*What to produce*
Nothing may be dropped. Retype the whole listing exactly.
Data for the task section start
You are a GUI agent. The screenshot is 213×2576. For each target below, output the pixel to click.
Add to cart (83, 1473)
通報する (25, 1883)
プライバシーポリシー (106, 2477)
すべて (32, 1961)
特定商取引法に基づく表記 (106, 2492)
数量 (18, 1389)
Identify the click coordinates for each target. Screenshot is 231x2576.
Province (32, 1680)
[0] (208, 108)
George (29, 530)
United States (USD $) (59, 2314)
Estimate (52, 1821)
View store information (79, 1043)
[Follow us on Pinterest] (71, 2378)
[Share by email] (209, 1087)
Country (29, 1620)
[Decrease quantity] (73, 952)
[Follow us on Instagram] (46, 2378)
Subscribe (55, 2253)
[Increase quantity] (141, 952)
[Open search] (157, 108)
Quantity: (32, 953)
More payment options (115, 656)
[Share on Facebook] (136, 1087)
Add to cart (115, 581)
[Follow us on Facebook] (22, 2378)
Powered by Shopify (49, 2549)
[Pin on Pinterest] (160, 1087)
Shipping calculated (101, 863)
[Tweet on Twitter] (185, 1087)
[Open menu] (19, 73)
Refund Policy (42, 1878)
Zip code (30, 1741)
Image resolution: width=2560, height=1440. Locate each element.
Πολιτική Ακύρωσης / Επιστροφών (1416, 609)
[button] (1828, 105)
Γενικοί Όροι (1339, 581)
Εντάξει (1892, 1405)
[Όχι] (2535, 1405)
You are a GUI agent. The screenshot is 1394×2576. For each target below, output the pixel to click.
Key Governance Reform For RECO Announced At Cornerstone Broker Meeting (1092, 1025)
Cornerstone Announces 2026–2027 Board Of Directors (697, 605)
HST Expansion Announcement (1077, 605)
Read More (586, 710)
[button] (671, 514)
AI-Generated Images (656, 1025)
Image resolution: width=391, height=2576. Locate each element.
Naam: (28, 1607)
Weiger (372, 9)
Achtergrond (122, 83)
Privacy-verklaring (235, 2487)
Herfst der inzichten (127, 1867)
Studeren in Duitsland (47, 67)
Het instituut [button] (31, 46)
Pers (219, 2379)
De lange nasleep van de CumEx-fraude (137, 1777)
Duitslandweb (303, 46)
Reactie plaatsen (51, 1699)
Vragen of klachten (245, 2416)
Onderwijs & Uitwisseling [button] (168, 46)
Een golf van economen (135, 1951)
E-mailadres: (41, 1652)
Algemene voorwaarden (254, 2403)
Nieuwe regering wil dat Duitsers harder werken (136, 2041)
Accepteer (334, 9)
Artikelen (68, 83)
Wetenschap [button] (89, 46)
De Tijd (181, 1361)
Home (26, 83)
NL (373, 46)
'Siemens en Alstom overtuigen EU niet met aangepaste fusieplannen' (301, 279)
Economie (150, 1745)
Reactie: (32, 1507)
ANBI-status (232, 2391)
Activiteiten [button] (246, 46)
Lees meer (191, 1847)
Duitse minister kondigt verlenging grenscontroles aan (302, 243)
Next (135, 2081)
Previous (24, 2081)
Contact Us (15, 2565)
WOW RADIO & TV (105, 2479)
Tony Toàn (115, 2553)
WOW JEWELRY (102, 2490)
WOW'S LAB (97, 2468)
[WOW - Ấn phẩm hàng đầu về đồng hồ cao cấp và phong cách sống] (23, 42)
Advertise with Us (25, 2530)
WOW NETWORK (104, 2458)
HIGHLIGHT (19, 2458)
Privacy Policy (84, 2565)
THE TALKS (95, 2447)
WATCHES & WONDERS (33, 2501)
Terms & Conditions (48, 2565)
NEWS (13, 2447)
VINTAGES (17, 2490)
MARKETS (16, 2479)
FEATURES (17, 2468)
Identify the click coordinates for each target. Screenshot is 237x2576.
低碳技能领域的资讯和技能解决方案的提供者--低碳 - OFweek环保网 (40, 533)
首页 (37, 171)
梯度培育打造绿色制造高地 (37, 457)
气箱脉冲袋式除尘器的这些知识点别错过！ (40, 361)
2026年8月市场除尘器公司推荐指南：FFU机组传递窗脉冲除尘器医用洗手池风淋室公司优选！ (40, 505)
Data for the task section end
*Written answer*
You are a GUI agent. The screenshot is 213×2576. For each target below, output the pixel to click.
Add to cart (83, 1473)
通報する (25, 1883)
プライバシーポリシー (106, 2477)
すべて (32, 1961)
特定商取引法に基づく表記 (106, 2492)
数量 (18, 1389)
Identify the click coordinates for each target. Screenshot is 231x2576.
Province (32, 1680)
[0] (208, 108)
George (29, 530)
United States (USD $) (59, 2314)
Estimate (52, 1821)
View store information (79, 1043)
[Follow us on Pinterest] (71, 2378)
[Share by email] (209, 1087)
Country (29, 1620)
[Decrease quantity] (73, 952)
[Follow us on Instagram] (46, 2378)
Subscribe (55, 2253)
[Increase quantity] (141, 952)
[Open search] (157, 108)
Quantity: (32, 953)
More payment options (115, 656)
[Share on Facebook] (136, 1087)
Add to cart (115, 581)
[Follow us on Facebook] (22, 2378)
Powered by Shopify (49, 2549)
[Pin on Pinterest] (160, 1087)
Shipping calculated (101, 863)
[Tweet on Twitter] (185, 1087)
[Open menu] (19, 73)
Refund Policy (42, 1878)
Zip code (30, 1741)
Image resolution: width=2560, height=1440. Locate each element.
Πολιτική Ακύρωσης / Επιστροφών (1416, 609)
[button] (1828, 105)
Γενικοί Όροι (1339, 581)
Εντάξει (1892, 1405)
[Όχι] (2535, 1405)
You are a GUI agent. The screenshot is 1394×2576. For each target below, output the pixel to click.
Key Governance Reform For RECO Announced At Cornerstone Broker Meeting (1092, 1025)
Cornerstone Announces 2026–2027 Board Of Directors (697, 605)
HST Expansion Announcement (1077, 605)
Read More (586, 710)
[button] (671, 514)
AI-Generated Images (656, 1025)
Image resolution: width=391, height=2576. Locate each element.
Naam: (28, 1607)
Weiger (372, 9)
Achtergrond (122, 83)
Privacy-verklaring (235, 2487)
Herfst der inzichten (127, 1867)
Studeren in Duitsland (47, 67)
Het instituut [button] (31, 46)
Pers (219, 2379)
De lange nasleep van de CumEx-fraude (137, 1777)
Duitslandweb (303, 46)
Reactie plaatsen (51, 1699)
Vragen of klachten (245, 2416)
Onderwijs & Uitwisseling [button] (168, 46)
Een golf van economen (135, 1951)
E-mailadres: (41, 1652)
Algemene voorwaarden (254, 2403)
Nieuwe regering wil dat Duitsers harder werken (136, 2041)
Accepteer (334, 9)
Artikelen (68, 83)
Wetenschap [button] (89, 46)
De Tijd (181, 1361)
Home (26, 83)
NL (373, 46)
'Siemens en Alstom overtuigen EU niet met aangepaste fusieplannen' (301, 279)
Economie (150, 1745)
Reactie: (32, 1507)
ANBI-status (232, 2391)
Activiteiten [button] (246, 46)
Lees meer (191, 1847)
Duitse minister kondigt verlenging grenscontroles aan (302, 243)
Next (135, 2081)
Previous (24, 2081)
Contact Us (15, 2565)
WOW RADIO & TV (105, 2479)
Tony Toàn (115, 2553)
WOW JEWELRY (102, 2490)
WOW'S LAB (97, 2468)
[WOW - Ấn phẩm hàng đầu về đồng hồ cao cấp và phong cách sống] (23, 42)
Advertise with Us (25, 2530)
WOW NETWORK (104, 2458)
HIGHLIGHT (19, 2458)
Privacy Policy (84, 2565)
THE TALKS (95, 2447)
WATCHES & WONDERS (33, 2501)
Terms & Conditions (48, 2565)
NEWS (13, 2447)
VINTAGES (17, 2490)
MARKETS (16, 2479)
FEATURES (17, 2468)
Identify the click coordinates for each target. Screenshot is 237x2576.
低碳技能领域的资讯和技能解决方案的提供者--低碳 - OFweek环保网 (40, 533)
首页 (37, 171)
梯度培育打造绿色制造高地 (37, 457)
气箱脉冲袋式除尘器的这些知识点别错过！ (40, 361)
2026年8月市场除尘器公司推荐指南：FFU机组传递窗脉冲除尘器医用洗手池风淋室公司优选！ (40, 505)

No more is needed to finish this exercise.